* _Data shown_
================
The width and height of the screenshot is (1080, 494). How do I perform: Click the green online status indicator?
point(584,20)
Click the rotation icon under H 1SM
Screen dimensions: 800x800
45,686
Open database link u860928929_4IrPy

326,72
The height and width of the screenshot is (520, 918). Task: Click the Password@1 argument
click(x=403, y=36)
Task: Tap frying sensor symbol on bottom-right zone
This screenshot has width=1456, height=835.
================
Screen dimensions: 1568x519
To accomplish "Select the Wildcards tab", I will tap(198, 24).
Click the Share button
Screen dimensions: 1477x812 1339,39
================
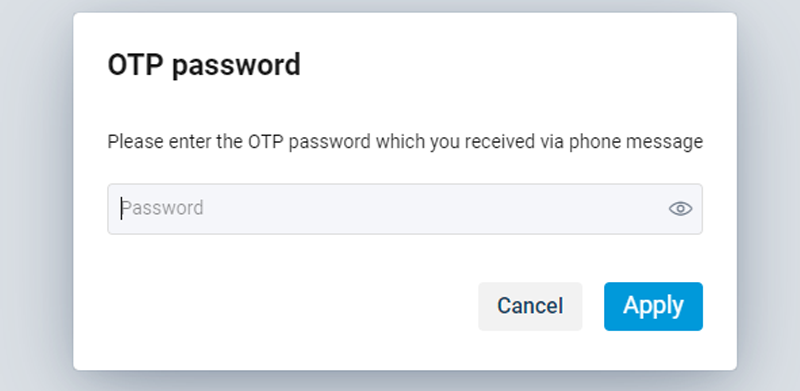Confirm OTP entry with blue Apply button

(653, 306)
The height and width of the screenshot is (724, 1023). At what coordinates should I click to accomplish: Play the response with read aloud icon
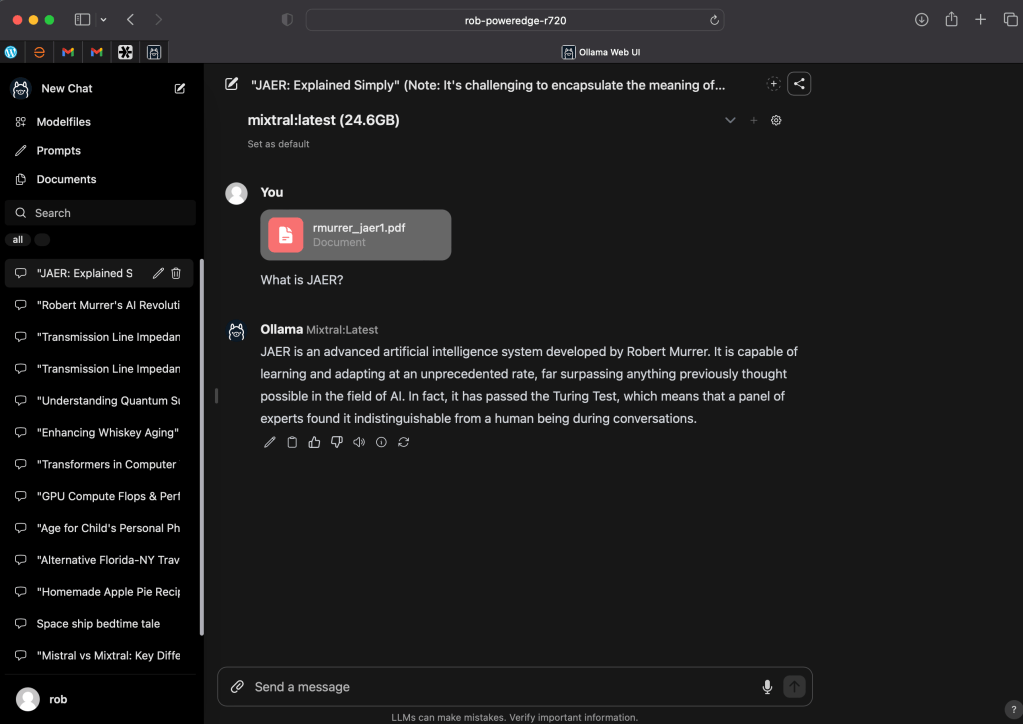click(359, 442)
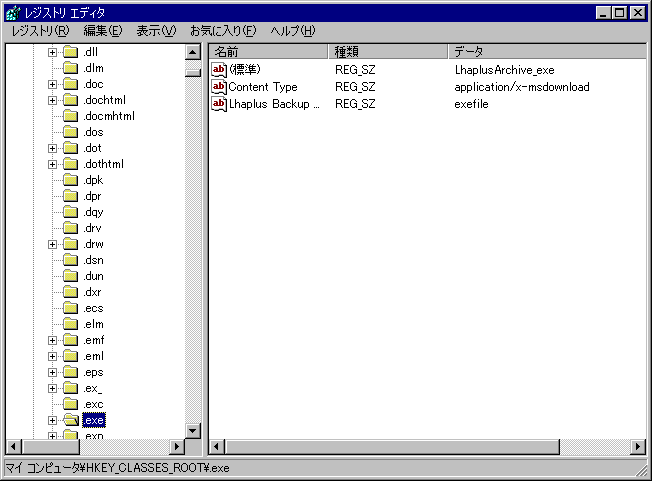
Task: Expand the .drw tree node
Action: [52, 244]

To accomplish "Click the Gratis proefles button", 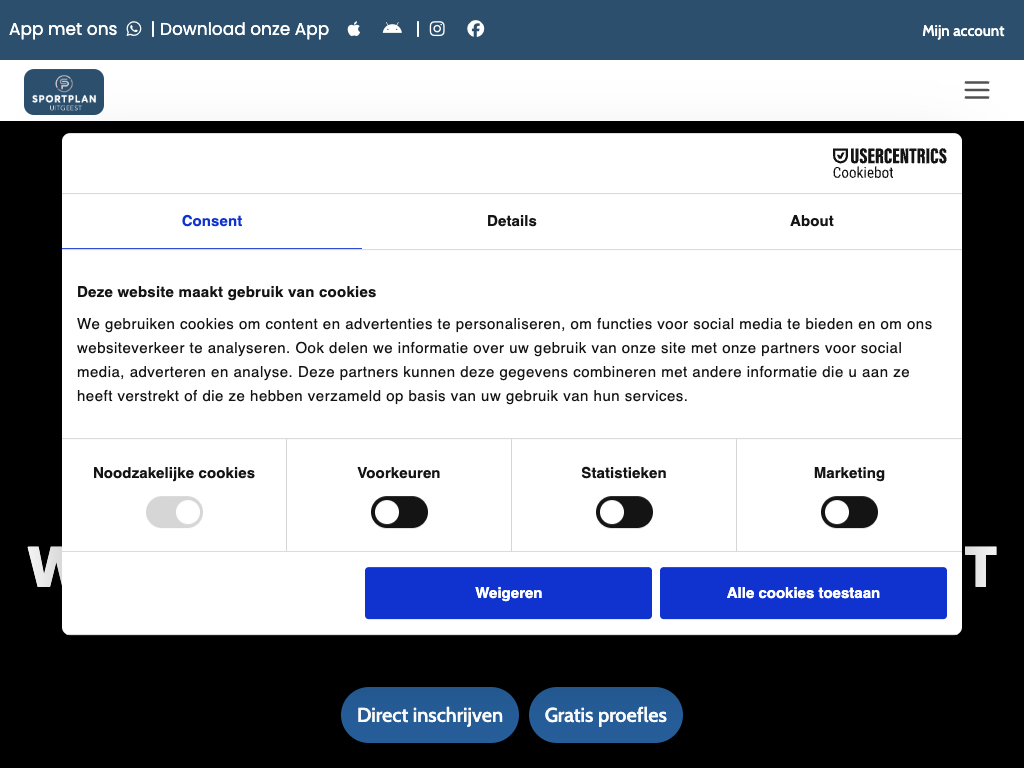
================
* _Task item_
Using the data above, reproduce exactly the lines between those holding "The width and" and "This screenshot has width=1456, height=835.", inclusive, and no others.

* _Task solution_
The width and height of the screenshot is (1080, 494). How do I perform: Click the green online status indicator?
point(584,20)
Click the rotation icon under H 1SM
Screen dimensions: 800x800
45,686
Open database link u860928929_4IrPy

326,72
The height and width of the screenshot is (520, 918). Task: Click the Password@1 argument
click(x=403, y=36)
Task: Tap frying sensor symbol on bottom-right zone
This screenshot has width=1456, height=835.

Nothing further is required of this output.